■ TASK REQUIREMENTS ■
Look through the records below for the line with "Select the Name column header" and the line with "The height and width of the screenshot is (739, 1568).", then return those lines and all lines between, exactly.
=== Section Start ===
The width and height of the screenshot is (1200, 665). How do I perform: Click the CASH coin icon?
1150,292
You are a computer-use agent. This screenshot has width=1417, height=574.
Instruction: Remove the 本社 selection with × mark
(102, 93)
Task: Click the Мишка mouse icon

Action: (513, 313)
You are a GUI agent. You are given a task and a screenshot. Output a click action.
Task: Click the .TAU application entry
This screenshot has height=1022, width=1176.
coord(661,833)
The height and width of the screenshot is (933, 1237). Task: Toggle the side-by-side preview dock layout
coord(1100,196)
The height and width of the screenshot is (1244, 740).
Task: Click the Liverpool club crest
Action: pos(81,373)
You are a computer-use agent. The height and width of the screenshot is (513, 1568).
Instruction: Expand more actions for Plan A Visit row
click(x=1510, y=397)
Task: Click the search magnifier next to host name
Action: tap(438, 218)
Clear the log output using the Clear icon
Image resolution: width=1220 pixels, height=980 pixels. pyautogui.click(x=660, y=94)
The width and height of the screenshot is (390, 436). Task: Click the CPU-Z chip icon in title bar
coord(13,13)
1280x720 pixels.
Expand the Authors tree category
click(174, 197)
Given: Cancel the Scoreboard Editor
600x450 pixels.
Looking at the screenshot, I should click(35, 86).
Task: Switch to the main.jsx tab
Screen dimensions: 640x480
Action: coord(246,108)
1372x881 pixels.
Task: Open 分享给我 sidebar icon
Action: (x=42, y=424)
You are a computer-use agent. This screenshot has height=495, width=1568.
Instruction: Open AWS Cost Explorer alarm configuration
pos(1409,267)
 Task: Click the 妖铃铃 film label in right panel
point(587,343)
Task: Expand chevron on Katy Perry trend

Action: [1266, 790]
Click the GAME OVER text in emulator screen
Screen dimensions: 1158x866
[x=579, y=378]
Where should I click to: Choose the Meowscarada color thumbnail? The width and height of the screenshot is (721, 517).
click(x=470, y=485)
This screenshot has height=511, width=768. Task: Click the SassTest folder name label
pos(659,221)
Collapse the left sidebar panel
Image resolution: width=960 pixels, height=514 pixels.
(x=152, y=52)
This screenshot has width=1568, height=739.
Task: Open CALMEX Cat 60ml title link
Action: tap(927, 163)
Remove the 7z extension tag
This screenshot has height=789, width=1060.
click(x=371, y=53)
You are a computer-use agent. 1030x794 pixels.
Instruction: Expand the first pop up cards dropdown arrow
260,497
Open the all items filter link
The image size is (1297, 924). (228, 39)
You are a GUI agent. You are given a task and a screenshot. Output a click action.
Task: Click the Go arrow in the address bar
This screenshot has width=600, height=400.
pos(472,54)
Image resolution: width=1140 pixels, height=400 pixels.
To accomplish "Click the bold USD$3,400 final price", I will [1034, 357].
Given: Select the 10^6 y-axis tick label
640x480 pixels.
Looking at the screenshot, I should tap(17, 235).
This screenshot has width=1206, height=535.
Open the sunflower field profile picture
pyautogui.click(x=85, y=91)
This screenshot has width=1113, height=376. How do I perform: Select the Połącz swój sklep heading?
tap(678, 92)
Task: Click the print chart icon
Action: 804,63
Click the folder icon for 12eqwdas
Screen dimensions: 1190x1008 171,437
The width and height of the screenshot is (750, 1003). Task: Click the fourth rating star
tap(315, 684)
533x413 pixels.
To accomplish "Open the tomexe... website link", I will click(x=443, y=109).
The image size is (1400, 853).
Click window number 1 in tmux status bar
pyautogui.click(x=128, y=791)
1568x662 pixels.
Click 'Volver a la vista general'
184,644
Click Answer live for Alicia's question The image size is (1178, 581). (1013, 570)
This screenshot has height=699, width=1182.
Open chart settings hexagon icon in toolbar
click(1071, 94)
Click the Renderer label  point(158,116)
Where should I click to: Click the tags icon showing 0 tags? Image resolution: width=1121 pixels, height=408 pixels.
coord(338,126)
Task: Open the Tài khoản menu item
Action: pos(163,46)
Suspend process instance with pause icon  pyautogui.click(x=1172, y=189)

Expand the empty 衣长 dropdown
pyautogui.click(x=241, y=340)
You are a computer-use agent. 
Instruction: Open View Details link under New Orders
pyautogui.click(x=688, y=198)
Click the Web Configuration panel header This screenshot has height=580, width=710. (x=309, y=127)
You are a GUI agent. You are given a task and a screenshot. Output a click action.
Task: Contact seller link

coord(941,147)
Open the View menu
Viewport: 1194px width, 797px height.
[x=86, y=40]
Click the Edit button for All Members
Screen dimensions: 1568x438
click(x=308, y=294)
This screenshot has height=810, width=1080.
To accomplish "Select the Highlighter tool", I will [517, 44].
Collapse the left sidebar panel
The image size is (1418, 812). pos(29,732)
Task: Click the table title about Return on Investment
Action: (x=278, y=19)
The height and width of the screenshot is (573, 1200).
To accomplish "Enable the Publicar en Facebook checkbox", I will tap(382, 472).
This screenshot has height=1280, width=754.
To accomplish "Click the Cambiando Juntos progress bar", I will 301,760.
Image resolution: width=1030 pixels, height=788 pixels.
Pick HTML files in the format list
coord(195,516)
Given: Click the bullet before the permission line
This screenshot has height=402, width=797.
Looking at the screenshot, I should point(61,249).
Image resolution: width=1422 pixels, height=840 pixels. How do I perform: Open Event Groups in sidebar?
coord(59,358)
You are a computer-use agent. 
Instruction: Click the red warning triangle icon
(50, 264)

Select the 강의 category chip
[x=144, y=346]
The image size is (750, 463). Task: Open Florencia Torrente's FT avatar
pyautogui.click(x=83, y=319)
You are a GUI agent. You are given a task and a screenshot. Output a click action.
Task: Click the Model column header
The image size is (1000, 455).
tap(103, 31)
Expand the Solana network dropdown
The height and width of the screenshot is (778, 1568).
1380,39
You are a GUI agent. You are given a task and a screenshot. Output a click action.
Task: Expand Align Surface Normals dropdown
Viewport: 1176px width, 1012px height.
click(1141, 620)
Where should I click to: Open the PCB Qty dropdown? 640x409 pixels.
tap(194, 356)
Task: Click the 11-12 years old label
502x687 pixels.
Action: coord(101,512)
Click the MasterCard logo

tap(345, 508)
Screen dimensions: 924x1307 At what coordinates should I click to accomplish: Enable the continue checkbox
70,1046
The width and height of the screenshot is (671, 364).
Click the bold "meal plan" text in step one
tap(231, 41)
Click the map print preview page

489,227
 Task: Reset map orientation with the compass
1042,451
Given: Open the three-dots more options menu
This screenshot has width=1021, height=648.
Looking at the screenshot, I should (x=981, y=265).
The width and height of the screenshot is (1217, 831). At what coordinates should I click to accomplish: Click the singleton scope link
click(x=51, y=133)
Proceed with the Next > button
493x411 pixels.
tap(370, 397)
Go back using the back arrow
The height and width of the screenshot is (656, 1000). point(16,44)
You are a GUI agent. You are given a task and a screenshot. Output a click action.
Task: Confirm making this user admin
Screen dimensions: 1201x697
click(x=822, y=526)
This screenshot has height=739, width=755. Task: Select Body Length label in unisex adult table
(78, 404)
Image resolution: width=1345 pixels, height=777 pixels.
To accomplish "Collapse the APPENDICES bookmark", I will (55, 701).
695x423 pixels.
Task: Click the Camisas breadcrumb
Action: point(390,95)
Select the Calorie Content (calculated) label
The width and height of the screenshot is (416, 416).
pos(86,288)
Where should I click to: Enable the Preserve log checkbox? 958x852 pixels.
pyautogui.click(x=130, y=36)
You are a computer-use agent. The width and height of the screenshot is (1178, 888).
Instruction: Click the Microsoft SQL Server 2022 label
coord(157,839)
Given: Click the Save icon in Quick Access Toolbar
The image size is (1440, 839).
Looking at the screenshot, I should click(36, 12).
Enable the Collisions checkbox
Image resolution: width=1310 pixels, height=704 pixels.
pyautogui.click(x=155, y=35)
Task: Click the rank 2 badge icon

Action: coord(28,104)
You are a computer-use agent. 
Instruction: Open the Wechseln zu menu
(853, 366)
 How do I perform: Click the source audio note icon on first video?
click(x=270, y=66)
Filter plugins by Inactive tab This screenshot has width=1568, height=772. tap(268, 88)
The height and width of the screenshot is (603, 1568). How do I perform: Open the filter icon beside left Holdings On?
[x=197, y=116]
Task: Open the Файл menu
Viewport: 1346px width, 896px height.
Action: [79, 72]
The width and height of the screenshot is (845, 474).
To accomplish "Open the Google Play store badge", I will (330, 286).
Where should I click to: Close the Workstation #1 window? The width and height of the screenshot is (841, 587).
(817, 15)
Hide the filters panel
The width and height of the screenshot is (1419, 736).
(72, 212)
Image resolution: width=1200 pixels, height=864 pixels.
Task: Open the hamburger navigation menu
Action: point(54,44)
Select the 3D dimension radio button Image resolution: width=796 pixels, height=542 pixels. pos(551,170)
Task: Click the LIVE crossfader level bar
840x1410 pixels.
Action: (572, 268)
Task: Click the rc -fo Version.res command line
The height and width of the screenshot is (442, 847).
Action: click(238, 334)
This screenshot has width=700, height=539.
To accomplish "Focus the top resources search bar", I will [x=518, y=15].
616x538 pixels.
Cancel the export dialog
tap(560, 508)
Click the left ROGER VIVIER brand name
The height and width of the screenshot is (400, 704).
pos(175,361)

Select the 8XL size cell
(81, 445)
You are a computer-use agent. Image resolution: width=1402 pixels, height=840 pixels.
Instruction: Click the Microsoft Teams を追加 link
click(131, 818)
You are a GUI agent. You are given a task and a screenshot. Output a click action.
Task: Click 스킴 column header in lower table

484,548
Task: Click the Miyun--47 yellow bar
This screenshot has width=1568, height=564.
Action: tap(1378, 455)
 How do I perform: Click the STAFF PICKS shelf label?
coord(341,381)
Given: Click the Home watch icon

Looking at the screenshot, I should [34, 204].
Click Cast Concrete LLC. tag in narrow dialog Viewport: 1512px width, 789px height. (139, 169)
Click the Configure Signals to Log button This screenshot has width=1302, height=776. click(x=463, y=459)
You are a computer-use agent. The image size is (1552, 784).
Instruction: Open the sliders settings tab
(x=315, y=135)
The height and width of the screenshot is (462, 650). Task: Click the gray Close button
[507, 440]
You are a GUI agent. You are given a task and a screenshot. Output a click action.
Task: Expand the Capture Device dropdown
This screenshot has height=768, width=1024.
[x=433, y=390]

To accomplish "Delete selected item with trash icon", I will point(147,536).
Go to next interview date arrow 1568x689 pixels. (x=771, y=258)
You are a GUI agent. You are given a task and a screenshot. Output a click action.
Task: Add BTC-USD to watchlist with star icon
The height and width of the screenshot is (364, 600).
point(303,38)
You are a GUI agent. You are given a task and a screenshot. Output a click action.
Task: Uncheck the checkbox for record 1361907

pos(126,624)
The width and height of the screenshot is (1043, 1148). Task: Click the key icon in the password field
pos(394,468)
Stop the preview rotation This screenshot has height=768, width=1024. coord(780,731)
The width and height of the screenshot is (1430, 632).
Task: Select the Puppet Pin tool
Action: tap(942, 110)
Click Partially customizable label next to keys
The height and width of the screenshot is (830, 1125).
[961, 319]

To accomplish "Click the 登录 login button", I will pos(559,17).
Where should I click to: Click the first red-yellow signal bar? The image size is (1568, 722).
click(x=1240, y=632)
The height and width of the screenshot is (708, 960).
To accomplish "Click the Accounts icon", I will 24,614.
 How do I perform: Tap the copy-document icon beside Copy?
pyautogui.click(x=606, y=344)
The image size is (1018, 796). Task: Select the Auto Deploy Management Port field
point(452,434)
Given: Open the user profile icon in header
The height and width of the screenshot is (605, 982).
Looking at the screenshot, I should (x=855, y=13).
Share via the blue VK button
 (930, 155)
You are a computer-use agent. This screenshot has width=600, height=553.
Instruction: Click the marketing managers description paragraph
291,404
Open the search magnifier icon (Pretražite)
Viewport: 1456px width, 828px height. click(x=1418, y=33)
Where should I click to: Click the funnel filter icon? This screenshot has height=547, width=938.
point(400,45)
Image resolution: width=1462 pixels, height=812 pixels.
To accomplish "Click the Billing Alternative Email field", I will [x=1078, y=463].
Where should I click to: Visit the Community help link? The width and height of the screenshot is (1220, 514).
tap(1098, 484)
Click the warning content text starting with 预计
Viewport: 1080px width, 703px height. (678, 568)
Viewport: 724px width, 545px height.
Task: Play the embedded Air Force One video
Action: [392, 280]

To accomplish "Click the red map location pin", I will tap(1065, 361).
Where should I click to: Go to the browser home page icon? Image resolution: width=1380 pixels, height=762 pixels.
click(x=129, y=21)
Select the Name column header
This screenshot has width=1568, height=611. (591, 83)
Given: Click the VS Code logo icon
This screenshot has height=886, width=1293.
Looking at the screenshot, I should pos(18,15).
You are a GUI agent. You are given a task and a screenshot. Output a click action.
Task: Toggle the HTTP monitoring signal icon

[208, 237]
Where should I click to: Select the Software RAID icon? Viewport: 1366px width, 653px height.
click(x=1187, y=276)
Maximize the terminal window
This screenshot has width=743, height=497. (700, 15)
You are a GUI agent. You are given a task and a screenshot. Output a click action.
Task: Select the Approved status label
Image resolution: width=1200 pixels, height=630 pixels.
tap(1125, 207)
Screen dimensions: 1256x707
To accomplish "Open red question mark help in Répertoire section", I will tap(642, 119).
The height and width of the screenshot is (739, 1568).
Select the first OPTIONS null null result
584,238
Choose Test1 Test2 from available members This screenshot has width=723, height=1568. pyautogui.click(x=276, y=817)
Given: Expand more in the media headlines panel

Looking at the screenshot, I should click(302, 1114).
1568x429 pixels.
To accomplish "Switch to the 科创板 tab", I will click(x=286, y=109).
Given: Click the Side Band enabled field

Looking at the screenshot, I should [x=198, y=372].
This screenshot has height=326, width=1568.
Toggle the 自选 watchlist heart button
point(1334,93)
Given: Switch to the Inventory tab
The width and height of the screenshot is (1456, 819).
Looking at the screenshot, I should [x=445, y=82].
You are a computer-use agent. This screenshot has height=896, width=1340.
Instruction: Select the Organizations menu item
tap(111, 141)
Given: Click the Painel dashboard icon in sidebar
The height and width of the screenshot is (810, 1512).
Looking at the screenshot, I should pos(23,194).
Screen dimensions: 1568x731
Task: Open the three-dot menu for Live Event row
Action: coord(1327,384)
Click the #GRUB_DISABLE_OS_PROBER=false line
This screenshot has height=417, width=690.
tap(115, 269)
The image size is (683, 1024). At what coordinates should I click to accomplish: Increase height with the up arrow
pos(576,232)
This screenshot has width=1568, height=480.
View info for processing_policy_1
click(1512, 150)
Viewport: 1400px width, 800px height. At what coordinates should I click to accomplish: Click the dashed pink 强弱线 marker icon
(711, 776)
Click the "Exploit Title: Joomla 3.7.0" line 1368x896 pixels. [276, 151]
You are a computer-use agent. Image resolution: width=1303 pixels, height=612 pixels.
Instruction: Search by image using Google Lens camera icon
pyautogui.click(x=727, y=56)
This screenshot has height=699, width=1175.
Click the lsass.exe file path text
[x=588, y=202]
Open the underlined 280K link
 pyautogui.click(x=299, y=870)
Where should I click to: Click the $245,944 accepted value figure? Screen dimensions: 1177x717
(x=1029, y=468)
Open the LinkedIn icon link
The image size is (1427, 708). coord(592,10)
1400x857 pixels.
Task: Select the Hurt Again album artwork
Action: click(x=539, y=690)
=== Section End ===
■ PROBLEM SOLUTION ■
Select the Name column header
This screenshot has width=1568, height=611. (591, 83)
Given: Click the VS Code logo icon
This screenshot has height=886, width=1293.
Looking at the screenshot, I should pos(18,15).
You are a GUI agent. You are given a task and a screenshot. Output a click action.
Task: Toggle the HTTP monitoring signal icon

[208, 237]
Where should I click to: Select the Software RAID icon? Viewport: 1366px width, 653px height.
click(x=1187, y=276)
Maximize the terminal window
This screenshot has width=743, height=497. (700, 15)
You are a GUI agent. You are given a task and a screenshot. Output a click action.
Task: Select the Approved status label
Image resolution: width=1200 pixels, height=630 pixels.
tap(1125, 207)
Screen dimensions: 1256x707
To accomplish "Open red question mark help in Répertoire section", I will tap(642, 119).
The height and width of the screenshot is (739, 1568).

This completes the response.